Abstract WP214: Inhibition Of 12/15-Lipoxygenase Attenuates Delayed Vasospasm After Subarachnoid Hemorrhage In Mice

Approximately 30% of subarachnoid hemorrhage (SAH) patients who survive the initial ictus develop delayed cerebral ischemia (DCI) 4 to 10 days following SAH. Multiple clinical studies indicate the cause of DCI is multifactorial and includes vasospasm. 12/15-Lipoxygenase (LOX), enzymes that metabolize arachidonic acid into bioactive lipid metabolites, such as 12-HETE and 15-HETE, are expressed in several cell types of the brain including neurons, and microglia.

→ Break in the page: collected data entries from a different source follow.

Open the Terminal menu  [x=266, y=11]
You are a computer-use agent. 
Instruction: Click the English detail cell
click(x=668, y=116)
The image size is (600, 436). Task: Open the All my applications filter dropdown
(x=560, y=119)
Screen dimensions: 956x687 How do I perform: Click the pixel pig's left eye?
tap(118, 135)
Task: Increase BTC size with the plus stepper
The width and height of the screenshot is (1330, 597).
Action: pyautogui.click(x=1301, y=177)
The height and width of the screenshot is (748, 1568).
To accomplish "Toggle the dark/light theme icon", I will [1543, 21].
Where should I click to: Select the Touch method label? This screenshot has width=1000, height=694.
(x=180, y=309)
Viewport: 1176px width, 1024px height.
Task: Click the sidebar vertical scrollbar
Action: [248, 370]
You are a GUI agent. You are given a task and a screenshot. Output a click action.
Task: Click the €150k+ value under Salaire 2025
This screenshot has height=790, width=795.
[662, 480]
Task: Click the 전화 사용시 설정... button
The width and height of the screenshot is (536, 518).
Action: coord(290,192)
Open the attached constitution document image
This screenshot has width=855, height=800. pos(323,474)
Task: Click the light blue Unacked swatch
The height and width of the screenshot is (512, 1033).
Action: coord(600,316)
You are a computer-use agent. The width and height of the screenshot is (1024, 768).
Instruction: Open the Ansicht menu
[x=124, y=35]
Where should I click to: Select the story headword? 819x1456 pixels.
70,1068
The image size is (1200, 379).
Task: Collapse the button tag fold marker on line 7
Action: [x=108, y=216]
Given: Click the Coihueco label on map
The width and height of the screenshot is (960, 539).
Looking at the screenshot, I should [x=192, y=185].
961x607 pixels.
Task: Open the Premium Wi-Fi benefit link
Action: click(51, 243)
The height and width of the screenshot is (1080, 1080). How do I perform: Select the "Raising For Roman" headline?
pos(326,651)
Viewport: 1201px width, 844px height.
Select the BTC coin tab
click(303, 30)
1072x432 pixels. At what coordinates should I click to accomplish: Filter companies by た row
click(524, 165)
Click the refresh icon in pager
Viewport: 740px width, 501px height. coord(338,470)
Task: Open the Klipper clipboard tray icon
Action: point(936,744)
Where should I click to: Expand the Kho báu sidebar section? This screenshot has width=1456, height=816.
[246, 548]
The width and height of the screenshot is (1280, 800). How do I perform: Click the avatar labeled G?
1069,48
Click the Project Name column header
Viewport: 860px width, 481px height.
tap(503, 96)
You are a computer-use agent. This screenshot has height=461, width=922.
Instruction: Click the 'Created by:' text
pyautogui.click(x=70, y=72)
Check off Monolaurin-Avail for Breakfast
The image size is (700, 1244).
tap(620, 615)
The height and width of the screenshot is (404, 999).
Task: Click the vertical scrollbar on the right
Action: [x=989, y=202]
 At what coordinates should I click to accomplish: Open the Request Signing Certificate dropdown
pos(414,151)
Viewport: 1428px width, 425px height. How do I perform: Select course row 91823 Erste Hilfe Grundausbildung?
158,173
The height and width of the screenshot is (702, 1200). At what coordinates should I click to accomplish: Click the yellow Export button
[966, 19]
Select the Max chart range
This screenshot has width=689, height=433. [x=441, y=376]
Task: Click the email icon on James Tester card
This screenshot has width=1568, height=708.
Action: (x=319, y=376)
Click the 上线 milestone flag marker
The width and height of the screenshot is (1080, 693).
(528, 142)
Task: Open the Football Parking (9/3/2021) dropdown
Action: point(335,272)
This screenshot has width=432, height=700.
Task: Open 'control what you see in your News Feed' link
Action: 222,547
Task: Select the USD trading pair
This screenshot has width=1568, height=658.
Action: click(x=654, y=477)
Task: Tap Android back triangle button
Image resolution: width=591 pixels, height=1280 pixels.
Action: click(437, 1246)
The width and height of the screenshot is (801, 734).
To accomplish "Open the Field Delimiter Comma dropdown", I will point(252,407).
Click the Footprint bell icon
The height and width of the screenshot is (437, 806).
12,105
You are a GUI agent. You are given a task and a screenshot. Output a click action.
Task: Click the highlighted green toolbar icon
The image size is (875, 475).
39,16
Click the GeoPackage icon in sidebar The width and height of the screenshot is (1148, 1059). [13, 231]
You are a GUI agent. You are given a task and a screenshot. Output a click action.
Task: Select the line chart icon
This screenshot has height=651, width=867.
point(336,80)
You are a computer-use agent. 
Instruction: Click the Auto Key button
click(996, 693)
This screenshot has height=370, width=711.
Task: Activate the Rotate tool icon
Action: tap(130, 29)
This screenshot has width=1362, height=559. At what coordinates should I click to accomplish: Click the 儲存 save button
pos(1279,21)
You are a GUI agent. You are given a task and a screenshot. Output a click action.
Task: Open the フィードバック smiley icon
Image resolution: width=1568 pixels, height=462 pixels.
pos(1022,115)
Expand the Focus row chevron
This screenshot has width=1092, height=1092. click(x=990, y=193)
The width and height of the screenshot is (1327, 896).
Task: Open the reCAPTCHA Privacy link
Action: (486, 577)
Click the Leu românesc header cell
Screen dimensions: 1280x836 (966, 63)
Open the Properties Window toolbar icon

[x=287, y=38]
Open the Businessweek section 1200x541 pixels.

Previous work has shown that 12/15-LOX has detrimental effects on brain vasculature and neurons, triggers inflammation, and thrombosis. In a previous study, inhibition of 12/15-LOX was beneficial in reducing early brain injury in mice after SAH. We hypothesize that inhibition of 12/15-LOX would attenuate delay vasospasm and reduce DCI in SAH mice. C57BL/6 mice of both sexes were randomized into Sham+Vehicle, SAH+Vehicle, SAH+ML351. Vehicle and ML351 (LOX inhibitor, 25mg/kg) were intravenously injected 15 minutes after SAH. 12/15-LOX -/- mice of both sexes were randomized into sham or SAH. Behavior was assessed daily until euthanasia on day 5 for analysis of vasospasm. Following SAH, there, there was an increased expression of 12/15-LOX in brain endothelial cells. Inhibition of 12/15-LOX in C57BL/6 males reduced large artery vasospasm and microvessel constriction, improved functional outcome, and lowered DCI incidence. In female C57BL/6 mice, inhibition of 12/15-LOX also reduced vasospasm and microvessel constriction, and ameliorated behavioral deficits. 12/15-LOX -/- displayed better behavior and have less delayed vasospasm. The findings of this study suggest that inhibition of 12/15-LOX is therapeutically beneficial for male and female mice after SAH via preventing delay vasospasm and DCI.